# [ACTIVITY]
Output only the lines below from the one containing "Click into the Name input field" to the one containing "Open the Kladari", exactly as written, both ends kept.

# [EXERCISE INPUT]
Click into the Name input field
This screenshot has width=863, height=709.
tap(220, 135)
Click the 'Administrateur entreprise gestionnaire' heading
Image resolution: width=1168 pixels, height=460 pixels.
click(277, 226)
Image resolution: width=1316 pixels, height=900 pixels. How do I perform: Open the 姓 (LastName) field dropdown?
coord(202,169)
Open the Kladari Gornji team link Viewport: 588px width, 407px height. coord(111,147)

---

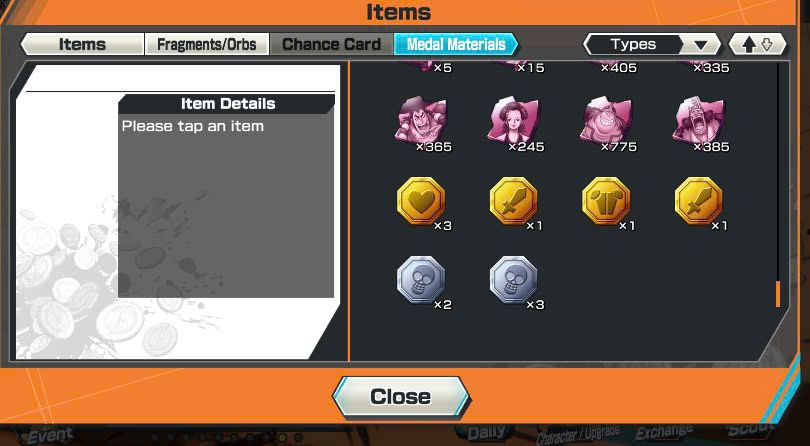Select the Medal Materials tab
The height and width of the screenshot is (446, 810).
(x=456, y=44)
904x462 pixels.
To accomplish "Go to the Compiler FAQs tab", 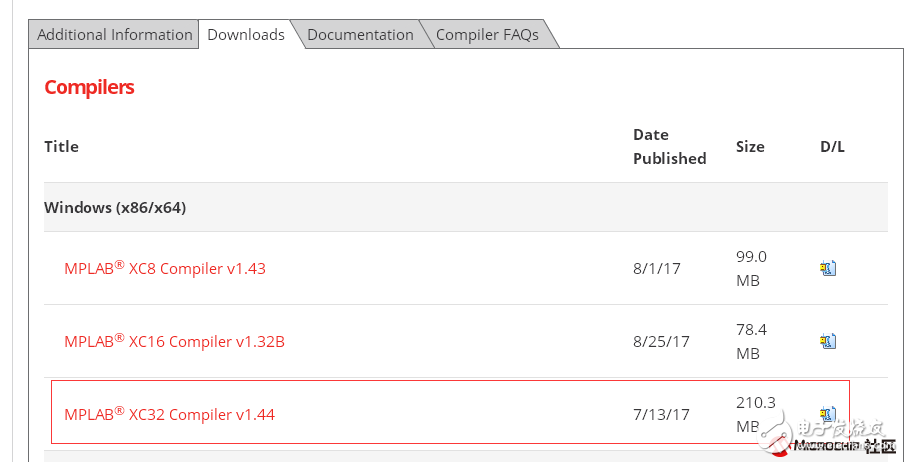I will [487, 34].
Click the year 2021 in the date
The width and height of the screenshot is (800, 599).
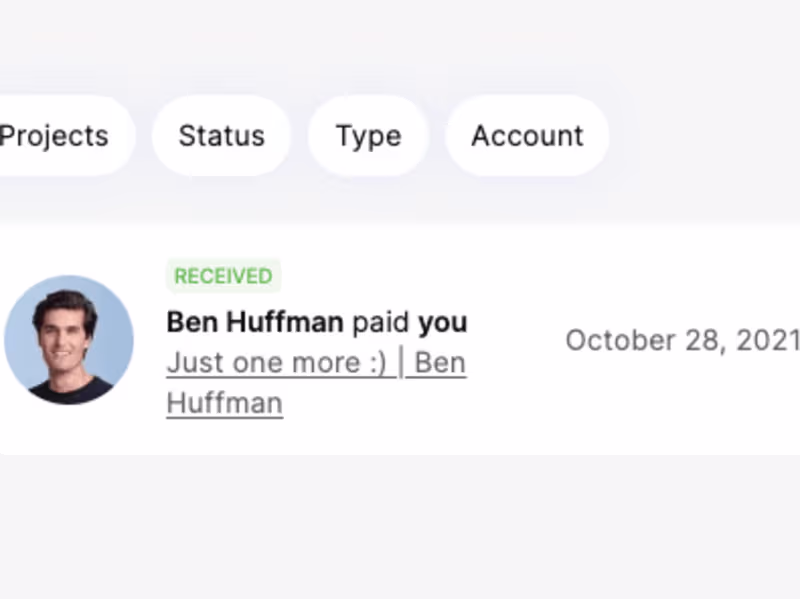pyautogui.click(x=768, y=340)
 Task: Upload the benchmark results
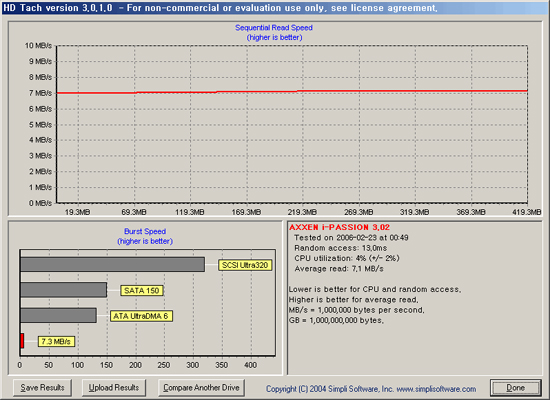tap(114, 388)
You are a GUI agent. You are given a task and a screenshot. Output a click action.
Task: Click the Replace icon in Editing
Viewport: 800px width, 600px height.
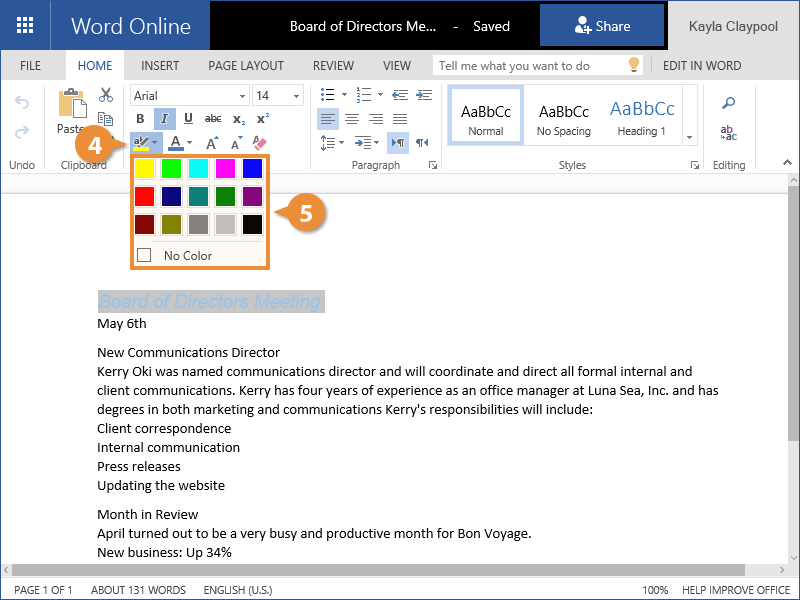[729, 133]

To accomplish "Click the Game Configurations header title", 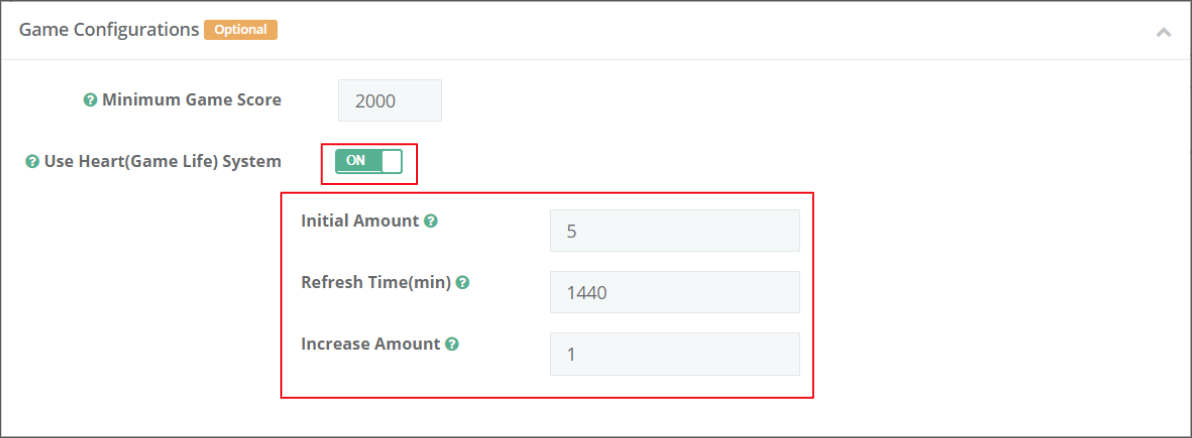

# [OUTPUT]
Click into the Name input field
This screenshot has width=863, height=709.
tap(220, 135)
Click the 'Administrateur entreprise gestionnaire' heading
Image resolution: width=1168 pixels, height=460 pixels.
click(277, 226)
Image resolution: width=1316 pixels, height=900 pixels. How do I perform: Open the 姓 (LastName) field dropdown?
coord(202,169)
Open the Kladari Gornji team link Viewport: 588px width, 407px height. coord(111,147)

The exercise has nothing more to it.